Maybrit Illner: „Wir kehren zu der Frage zurück, Herr Blau, werden am Ende europäische Regierungen, demokratische Parteien, die jetzt vor entscheidenden Wahlen stehen, am Ende vor Moskau mehr Angst haben, als vor den eigenen Wählern?“

Wolfgang Blau: „Es mag polemisch klingen, aber ich finde, dass die britische Tabloid-Presse, vor allem der Daily Express und die Daily Mail, größeren Schaden anrichten für die deutsche Wirtschaft und größeren Schaden anrichten für das Ansehen und das Selbstvertrauen der Europäischen Union als russische Bots. [Hört, hört!]
Natürlich nehme ich russische Bots sehr ernst. Mir fiel das auch schon auf als Chefredakteur bei ZEIT Online. Wir konnten es nur nie nachweisen. Genauso wenig, wie wir es beim Guardian nachweisen konnten, dass bei bestimmten Texten, sobald wir irgendwas veröffentlichten, was Vladimir Putin auch nur erwähnt, auch mitten in der Nacht, hatte man wenige Sekunden nach Veröffentlichung des Textes schon die ersten sehr qualifizierten Kommentare unter diesem Text. Die Bezugnahme auf den Text in einer Geschwindigkeit, wie es eigentlich nicht menschenmöglich war. Und ich habe auch schon bei ZEIT Online unsere Techniker gebeten, doch mal die sogenannten IP-Nummern, also die… zumindest die geografische Herkunft der Server dieser Nutzer zu analysieren, das war natürlich immer innerhalb Deutschlands. Also diese Vermutung, dass dort sehr organisiert vorgegangen wird, die steht schon seit Jahren im Raum. Aber es ist gewiss nicht das einzige und vermutlich auch nicht das größte Problem, dem wir in den nächsten zwei Jahren gegenüberstehen während der Brexit-Verhandlungen, die ja auch im Einklang mit Trump vonstatten gehen könnten…“

Soll man weinen, soll man lachen? Der ZEIT ging und geht es nicht anders als anderen Mainstreammedien, die ihre Leser mit unterirdischer Propaganda und antirussischer Hetze für dumm verkaufen. Auch die FAZ hatte bekanntlich die IP-Adressen überprüfen lassen und nebenbei eingestanden, dass die kritischen Kommentare zumeist von langjährigen Nutzern stammen.

Die IP-Adressen, von denen die Kommentare abgesandt wurden, stammen zum größten Teil aus Deutschland. Und wenn man sich einige Kommentatoren genauer anschaut, so sind viele davon schon seit Jahren aktiv. Einer, der meint, der Westen habe „Putin zu einer entschlossenen Reaktion genötigt“, hat bei FAZ.NET seit 2005 rund 2500 Kommentare geschrieben: zu Merkel, den Republikanern, der deutschen Innenpolitik und so weiter. (FAZ)

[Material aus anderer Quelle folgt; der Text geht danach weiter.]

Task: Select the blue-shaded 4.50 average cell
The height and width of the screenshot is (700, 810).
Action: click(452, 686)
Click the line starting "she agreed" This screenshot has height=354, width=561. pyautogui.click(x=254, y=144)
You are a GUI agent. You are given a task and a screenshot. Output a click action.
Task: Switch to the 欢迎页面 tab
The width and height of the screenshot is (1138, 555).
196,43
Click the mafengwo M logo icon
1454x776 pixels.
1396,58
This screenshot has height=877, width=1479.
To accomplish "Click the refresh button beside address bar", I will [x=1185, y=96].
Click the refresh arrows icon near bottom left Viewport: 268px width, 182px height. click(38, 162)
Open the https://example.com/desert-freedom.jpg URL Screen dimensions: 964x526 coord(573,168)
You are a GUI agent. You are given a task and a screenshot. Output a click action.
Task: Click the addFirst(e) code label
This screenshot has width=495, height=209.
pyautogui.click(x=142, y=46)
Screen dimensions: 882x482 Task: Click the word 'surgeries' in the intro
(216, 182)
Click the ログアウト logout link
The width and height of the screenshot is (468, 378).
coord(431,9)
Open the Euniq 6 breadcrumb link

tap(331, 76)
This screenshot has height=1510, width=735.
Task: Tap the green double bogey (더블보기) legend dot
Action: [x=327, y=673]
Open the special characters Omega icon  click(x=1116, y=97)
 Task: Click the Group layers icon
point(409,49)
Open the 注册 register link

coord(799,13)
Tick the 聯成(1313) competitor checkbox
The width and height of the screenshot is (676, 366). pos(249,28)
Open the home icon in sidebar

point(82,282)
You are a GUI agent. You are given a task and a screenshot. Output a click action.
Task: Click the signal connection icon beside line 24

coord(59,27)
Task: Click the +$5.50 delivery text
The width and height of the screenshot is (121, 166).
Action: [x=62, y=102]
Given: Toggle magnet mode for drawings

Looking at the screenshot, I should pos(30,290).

Wenn Blau hier eingesteht – was ja auch jedermann Online nachprüfen kann -, dass es sich um zumeist sehr qualifizierte Kommentare handelt, um dann im nächsten Moment zu behaupten, sowas sei doch gar nicht „menschenmöglich“, macht er sich komplett lächerlich, denn er verbreitet damit einmal mehr die hanebüchene Verschwörungstheorie, dass derartig qualifizierte und auf einen Text inhaltlich abgestimmte Kommentare mit technischen Programmen möglich wären oder dass es in einer „Petersburger Trollfabrik“ fließend Deutsch sprechende Hilfsarbeiter gäbe, die in der Lage wären, in deutschen Medien internationale Politik zu kommentieren.

Beides ist natürlich kompletter Nonsense, aber Blau ist offenbar bis heute nicht bereit, von seiner Verschwörungstheorie abzulassen, weil das für ihn bedeutet, dass es ganz normale Leser waren, die den propagandistischen Müll, den die ZEIT bis heute regelmäßig verbreitet, genauso regelmäßig zerpflücken.